Look below for the lines from the one with "Instruction: Select the TRUE" to the one with "You are a computer-use agent. The", and copy exactly those lines, both ends included.

Start of Exercise data

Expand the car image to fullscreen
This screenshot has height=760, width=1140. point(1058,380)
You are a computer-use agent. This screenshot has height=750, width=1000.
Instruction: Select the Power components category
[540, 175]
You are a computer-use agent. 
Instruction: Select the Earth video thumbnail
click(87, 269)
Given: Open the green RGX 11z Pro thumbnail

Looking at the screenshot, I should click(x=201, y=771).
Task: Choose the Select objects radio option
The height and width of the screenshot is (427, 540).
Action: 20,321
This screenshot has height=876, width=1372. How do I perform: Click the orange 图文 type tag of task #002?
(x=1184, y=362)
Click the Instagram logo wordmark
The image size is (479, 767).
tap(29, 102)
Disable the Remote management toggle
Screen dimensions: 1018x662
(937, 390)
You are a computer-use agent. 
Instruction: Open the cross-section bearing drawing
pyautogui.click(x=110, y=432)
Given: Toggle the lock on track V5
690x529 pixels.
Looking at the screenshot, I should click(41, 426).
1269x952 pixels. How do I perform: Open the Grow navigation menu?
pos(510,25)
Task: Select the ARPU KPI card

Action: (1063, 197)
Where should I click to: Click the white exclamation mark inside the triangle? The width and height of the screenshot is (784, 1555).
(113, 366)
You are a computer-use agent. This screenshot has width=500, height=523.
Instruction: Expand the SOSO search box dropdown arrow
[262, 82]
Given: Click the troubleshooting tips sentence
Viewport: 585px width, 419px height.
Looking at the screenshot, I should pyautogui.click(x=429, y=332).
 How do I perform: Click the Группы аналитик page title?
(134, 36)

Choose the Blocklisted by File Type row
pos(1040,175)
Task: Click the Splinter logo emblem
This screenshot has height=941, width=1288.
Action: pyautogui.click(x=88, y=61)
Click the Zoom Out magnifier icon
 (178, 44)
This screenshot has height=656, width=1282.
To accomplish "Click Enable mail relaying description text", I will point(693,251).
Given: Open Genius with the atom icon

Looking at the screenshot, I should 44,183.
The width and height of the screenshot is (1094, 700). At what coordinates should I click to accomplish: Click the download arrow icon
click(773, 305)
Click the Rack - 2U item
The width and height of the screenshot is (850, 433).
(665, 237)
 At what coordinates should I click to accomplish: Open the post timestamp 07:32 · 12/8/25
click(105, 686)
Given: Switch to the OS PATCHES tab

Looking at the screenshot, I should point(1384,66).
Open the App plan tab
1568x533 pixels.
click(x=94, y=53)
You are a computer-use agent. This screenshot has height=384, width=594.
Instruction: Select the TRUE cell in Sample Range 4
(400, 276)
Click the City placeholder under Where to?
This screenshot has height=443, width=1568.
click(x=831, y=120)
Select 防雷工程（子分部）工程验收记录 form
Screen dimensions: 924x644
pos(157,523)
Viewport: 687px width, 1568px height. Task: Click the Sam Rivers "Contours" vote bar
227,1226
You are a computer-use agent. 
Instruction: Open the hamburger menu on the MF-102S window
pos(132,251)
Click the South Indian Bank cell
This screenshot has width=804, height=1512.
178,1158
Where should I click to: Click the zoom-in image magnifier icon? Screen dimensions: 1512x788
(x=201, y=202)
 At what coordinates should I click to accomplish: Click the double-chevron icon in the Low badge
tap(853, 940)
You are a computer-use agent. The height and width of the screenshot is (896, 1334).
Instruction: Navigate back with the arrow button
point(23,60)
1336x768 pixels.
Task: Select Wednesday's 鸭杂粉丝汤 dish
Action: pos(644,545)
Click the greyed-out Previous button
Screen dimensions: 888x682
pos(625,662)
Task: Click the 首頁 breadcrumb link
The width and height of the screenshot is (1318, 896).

End of Exercise data

Written solution:
Instruction: Select the TRUE cell in Sample Range 4
(400, 276)
Click the City placeholder under Where to?
This screenshot has height=443, width=1568.
click(x=831, y=120)
Select 防雷工程（子分部）工程验收记录 form
Screen dimensions: 924x644
pos(157,523)
Viewport: 687px width, 1568px height. Task: Click the Sam Rivers "Contours" vote bar
227,1226
You are a computer-use agent. 
Instruction: Open the hamburger menu on the MF-102S window
pos(132,251)
Click the South Indian Bank cell
This screenshot has width=804, height=1512.
178,1158
Where should I click to: Click the zoom-in image magnifier icon? Screen dimensions: 1512x788
(x=201, y=202)
 At what coordinates should I click to accomplish: Click the double-chevron icon in the Low badge
tap(853, 940)
You are a computer-use agent. The height and width of the screenshot is (896, 1334).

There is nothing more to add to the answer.